A different modem / router
When it comes to an internet connection, you can only really control the elements inside your home, and you might find that the modem you were sent for free by your service provider is the culprit. We’ve heard several stories from our readers about how a replacement modem made all the difference in connecting the devices in their homes with a decent, solid connection. This is especially true with Wi-Fi. If you’ve run a direct connection test as suggested above, but struggle with devices connected over Wi-Fi, it could be a good indicator that your modem isn’t up to scratch.
We know that buying a new modem and setting it up is a pain in the neck, but it might be the difference between mediocre internet and getting the service you pay for. Just make sure you unpack the modem carefully and keep your receipt: if you find that the modem is not the culprit, you’ll want to return the new one.
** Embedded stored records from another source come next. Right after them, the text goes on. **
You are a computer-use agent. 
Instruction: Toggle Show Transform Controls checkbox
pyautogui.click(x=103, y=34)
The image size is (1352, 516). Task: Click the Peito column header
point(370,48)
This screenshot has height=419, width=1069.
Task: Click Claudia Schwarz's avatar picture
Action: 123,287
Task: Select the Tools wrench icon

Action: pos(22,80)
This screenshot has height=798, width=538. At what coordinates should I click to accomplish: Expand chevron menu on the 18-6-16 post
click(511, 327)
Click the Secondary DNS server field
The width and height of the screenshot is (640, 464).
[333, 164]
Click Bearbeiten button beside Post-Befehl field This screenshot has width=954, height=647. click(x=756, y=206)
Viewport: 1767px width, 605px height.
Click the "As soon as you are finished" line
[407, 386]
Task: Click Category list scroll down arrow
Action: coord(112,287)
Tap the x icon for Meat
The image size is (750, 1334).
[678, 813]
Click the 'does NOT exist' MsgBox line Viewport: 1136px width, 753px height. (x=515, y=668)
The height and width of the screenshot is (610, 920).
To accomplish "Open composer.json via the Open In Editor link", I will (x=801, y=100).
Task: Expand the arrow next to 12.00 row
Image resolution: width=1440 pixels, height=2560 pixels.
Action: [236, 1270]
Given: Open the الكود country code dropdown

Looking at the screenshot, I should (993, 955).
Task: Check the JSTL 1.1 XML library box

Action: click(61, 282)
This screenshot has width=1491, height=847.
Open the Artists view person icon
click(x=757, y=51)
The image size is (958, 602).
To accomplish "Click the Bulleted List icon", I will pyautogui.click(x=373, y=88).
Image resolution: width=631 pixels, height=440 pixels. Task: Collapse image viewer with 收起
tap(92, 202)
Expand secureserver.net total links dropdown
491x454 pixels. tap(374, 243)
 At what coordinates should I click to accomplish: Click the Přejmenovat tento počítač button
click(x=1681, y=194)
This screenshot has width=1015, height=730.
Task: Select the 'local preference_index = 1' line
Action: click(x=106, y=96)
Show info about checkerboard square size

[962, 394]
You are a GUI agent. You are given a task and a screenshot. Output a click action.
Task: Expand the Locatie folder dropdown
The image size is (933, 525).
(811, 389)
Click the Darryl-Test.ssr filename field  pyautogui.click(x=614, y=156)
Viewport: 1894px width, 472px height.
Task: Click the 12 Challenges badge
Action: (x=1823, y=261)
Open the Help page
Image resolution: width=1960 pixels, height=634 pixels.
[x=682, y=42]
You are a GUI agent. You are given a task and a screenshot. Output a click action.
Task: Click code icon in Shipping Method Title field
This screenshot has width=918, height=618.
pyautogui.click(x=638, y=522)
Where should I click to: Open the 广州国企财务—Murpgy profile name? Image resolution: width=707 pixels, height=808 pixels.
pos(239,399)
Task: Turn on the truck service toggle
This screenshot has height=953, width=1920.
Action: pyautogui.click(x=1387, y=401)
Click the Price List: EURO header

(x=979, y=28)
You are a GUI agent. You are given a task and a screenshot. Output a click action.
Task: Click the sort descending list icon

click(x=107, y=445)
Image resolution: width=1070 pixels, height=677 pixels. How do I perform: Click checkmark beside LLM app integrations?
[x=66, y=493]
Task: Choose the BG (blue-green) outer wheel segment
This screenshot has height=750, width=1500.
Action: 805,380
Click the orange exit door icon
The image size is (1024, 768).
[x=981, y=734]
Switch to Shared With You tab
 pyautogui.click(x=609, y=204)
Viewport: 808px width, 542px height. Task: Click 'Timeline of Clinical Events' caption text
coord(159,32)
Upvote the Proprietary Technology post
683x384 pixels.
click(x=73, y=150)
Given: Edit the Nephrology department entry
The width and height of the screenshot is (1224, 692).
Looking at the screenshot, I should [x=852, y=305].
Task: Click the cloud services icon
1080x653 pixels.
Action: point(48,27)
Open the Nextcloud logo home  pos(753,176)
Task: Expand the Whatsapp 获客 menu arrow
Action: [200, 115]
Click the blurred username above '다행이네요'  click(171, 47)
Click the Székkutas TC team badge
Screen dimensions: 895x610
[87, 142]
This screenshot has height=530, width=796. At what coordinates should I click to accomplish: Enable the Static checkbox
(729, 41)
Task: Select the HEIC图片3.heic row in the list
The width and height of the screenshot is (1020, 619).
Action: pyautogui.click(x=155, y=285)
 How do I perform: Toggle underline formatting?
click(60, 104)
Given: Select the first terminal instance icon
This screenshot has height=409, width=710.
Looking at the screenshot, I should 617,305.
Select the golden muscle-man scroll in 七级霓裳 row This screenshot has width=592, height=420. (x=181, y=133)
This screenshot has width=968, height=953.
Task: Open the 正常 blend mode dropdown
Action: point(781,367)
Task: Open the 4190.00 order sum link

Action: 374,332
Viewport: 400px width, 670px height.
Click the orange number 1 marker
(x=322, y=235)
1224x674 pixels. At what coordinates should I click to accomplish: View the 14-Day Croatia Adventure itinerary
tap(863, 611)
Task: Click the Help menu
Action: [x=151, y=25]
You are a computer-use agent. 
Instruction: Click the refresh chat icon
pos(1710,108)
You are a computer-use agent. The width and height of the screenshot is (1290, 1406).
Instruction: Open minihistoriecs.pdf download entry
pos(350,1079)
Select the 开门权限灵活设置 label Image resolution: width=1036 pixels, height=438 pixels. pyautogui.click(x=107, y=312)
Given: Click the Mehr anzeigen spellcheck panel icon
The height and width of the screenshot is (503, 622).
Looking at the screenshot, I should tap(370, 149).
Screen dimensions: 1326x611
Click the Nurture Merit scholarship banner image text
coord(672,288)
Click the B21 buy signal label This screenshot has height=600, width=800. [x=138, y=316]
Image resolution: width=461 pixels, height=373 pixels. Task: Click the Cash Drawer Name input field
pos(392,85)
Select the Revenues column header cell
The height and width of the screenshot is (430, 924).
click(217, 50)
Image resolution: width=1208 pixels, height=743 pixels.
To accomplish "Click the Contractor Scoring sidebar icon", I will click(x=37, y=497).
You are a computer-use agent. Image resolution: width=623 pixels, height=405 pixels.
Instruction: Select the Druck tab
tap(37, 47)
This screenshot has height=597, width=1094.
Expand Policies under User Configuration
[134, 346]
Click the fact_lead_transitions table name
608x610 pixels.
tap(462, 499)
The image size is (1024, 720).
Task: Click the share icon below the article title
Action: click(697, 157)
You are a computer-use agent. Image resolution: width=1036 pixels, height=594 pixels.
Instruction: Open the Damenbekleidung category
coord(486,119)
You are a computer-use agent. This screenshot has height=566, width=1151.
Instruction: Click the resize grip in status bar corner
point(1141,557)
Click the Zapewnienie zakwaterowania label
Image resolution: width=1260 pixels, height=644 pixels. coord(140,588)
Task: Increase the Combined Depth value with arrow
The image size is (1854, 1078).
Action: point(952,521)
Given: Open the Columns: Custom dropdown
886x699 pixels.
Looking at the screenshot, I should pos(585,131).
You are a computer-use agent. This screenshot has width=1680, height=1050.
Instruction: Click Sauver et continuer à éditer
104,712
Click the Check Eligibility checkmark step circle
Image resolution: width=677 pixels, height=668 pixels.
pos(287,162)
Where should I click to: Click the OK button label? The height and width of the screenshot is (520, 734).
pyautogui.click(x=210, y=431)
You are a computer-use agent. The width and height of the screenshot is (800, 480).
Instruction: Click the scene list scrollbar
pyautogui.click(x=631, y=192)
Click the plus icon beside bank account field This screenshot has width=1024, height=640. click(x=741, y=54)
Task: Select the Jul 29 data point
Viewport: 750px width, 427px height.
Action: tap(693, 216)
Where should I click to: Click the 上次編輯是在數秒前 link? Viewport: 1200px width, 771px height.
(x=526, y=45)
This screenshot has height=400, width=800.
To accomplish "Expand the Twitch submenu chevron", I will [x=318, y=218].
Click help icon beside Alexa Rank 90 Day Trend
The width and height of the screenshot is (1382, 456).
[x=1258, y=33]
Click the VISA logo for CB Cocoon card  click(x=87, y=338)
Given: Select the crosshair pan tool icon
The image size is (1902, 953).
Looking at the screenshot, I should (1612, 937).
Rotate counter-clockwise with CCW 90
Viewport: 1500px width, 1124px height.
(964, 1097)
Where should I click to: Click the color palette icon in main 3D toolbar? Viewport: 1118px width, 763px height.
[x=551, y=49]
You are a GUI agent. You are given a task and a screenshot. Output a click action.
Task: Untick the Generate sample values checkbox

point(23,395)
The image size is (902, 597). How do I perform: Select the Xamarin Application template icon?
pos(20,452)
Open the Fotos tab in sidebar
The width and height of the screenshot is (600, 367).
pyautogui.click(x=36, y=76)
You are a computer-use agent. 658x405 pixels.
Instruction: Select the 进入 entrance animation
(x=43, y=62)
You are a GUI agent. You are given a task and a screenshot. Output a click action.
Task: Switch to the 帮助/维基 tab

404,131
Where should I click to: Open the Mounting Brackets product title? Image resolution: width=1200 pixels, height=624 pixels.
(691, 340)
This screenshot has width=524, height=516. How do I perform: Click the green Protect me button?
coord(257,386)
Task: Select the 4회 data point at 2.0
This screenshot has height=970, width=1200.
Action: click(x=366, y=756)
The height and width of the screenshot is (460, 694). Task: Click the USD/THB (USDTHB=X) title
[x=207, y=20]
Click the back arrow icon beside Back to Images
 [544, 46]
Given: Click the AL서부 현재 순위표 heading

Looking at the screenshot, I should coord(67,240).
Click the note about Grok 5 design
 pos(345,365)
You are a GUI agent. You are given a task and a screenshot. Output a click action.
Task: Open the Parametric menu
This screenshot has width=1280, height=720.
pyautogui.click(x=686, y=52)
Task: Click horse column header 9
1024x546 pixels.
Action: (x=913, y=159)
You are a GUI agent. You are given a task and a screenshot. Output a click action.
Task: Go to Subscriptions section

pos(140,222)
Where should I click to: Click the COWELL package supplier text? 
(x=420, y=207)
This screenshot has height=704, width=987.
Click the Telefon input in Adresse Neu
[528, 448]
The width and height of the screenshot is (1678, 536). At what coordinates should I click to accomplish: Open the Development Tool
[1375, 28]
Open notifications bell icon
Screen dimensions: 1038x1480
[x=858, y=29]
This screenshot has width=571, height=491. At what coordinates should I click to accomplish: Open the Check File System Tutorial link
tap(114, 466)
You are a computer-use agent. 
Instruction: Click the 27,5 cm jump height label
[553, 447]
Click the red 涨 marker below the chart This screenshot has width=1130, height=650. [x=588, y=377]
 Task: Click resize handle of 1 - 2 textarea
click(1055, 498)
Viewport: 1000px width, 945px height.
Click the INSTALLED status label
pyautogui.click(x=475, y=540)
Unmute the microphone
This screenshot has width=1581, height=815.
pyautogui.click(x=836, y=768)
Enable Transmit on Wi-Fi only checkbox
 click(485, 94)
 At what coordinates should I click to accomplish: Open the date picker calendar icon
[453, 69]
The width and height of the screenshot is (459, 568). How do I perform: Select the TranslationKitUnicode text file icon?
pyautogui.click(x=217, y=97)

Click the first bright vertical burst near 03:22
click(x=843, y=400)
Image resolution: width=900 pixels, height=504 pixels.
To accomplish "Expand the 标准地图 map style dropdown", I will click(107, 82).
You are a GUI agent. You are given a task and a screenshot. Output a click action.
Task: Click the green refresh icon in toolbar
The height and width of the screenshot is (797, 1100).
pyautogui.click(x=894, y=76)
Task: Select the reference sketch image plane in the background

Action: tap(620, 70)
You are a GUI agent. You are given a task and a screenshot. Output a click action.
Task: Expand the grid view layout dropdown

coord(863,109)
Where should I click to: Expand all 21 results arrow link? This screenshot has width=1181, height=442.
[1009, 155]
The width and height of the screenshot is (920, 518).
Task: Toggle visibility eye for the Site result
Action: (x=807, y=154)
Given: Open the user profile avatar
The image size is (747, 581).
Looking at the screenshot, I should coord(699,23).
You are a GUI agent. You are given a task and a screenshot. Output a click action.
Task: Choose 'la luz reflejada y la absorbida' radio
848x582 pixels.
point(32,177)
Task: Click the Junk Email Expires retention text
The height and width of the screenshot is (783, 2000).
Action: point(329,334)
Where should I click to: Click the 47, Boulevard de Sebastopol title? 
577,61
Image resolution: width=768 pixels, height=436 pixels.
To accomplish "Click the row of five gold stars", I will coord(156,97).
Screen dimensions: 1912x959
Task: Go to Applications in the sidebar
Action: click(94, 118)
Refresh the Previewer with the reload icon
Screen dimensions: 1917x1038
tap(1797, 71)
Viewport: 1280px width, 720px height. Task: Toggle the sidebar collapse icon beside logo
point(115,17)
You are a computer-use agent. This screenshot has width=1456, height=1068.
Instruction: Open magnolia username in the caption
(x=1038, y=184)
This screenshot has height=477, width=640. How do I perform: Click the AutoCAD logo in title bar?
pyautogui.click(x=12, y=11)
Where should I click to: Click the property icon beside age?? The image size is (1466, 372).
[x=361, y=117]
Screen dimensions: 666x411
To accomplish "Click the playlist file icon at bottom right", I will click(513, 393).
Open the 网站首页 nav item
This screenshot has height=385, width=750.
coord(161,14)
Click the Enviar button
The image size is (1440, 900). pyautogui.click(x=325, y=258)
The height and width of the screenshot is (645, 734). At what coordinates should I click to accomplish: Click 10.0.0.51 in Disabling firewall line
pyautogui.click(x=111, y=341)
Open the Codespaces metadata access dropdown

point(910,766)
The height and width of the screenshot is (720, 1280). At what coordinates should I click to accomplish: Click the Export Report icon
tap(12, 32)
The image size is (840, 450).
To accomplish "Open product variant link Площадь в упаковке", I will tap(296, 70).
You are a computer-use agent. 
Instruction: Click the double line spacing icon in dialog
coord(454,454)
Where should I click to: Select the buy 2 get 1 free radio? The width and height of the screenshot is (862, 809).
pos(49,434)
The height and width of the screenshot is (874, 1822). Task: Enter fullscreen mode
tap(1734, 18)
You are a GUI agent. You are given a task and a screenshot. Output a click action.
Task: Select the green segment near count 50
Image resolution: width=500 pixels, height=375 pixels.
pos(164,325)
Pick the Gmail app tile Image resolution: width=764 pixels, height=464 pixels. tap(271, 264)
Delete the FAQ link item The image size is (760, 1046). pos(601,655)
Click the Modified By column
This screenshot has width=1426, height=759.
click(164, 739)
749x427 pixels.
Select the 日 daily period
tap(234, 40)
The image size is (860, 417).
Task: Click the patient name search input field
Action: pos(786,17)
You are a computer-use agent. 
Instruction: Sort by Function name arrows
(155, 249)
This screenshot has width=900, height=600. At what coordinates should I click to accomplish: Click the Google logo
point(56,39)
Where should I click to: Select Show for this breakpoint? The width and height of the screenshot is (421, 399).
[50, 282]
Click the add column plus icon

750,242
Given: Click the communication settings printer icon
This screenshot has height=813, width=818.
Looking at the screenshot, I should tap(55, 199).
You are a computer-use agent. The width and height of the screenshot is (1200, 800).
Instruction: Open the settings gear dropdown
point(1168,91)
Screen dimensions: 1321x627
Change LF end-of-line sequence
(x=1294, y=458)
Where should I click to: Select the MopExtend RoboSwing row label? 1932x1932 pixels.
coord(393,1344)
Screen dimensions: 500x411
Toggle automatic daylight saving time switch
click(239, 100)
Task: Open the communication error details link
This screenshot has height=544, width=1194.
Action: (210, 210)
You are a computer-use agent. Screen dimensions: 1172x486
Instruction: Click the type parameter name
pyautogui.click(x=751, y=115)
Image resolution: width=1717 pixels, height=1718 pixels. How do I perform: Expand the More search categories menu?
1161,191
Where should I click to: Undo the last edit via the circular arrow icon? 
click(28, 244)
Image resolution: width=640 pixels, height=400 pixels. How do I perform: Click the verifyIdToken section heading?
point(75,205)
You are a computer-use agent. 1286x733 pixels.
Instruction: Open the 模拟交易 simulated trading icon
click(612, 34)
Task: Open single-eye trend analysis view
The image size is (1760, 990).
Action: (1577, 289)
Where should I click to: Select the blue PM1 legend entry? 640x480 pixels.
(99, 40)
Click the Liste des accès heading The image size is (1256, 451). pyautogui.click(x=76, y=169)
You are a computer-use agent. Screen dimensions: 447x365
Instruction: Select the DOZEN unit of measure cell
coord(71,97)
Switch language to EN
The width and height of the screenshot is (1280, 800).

Consider switching Providers
If congestion is the problem, you might find that switching to a different service provider is in order. Think about it this way — if one service provider is much cheaper than another could they be penny-pinching on capacity? We’ll never know for sure, but given what we do know about NBN pricing so far, a cheaper price may indicate a greater gamble on bandwidth allocation from your provider. Make sure you start with a no-contract NBN plan to give yourself the freedom to move if you’re unhappy with the service you get. You might find that network performance doesn’t improve with a new provider, though, which would point to a greater technological limitation in your area or at your address.
Start on a slower speed
NBN will hate me for saying this, but you might consider starting on a slower, cheaper plan and step up to faster speeds after you’ve tested the connection. After all, if you live 700m from the node cabinet, you might only be able to get speeds up to 50Mbps. Choose a no contract plan to keep your options open and sign up for a 12Mbps or 25Mbps connection. Then, if all is well, move up to 100Mbps and see what you get. If you move up and find you are not getting the speed you should be getting, move back down to a slower speed and save money until the corporates figure out what they’re doing. At this point it is as much about managing our expectations as it is about demanding a better service. NBN service providers should deliver us with the speeds that we’re pay for, but we know that this isn’t the case for many Australians. The ACCC is on your side and is recommending changing to advertising so that service providers will be compelled to report real-world speed estimations. This will be great when it happens. In the meantime, we should keep complaining to the TIO and vote with our feet. If limitations in NBN technology mean that you can’t get 100Mbps to your home, then don’t pay for 100Mbps. If your service provider makes things difficult for you, take your business elsewhere. We have no doubt that things will improve over time, just look at our awesome mobile phone networks, but in the meantime we need to protect ourselves.